When something goes wrong - like the freezer temperature spiking or the water tank running low - I get instant Pushover notifications on my phone. No more discovering problems hours later.

Slide showing water level graphs from the deck

The alert configuration is dead simple. Just store threshold values in KV storage like:

probe_freezer_temp_max: -10
probe_water_level_min: 20

The worker automatically picks up these configurations and monitors accordingly.

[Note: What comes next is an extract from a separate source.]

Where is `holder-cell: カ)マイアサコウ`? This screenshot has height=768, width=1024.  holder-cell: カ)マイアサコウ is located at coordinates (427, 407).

Why This Architecture Works

Using Cloudflare Workers for this proxy made perfect sense:

  • Zero infrastructure maintenance - it just runs
  • Global edge deployment - fast responses from anywhere
  • Built-in caching - reduces load on Bob's servers
  • KV storage - perfect for configuration and state
  • Cron triggers - automated monitoring without external services

The entire system costs basically nothing to run (thanks to Cloudflare's generous free tier) and provides enterprise-level reliability for a hobby project.

The Results

Now I have:

  • ✅ Secure HTTPS access to all sensor data
  • ✅ Clean REST APIs for integration with other services
  • ✅ Configurable alerts that actually notify me when things go wrong
  • ✅ Automatic caching to keep things fast
  • ✅ Zero maintenance overhead

The sensors are now monitoring my freezer temperature and water tank levels, with alerts configured so I know immediately if something needs attention. Bob's original hardware and cloud service remain unchanged - the proxy just adds the features I needed on top.

Pro tip: If you're dealing with any HTTP-only service that you need to access securely or extend with additional features, Cloudflare Workers is an excellent solution. The development experience is smooth, deployment is instant, and the global performance is hard to beat.

Next up, I'm thinking about adding trend analysis and maybe some simple dashboards. But honestly, having reliable alerts for critical environmental monitoring has already solved my biggest problem.

The code is open source at github.com/adamb/spider if you want to build something similar for your own sensors or services.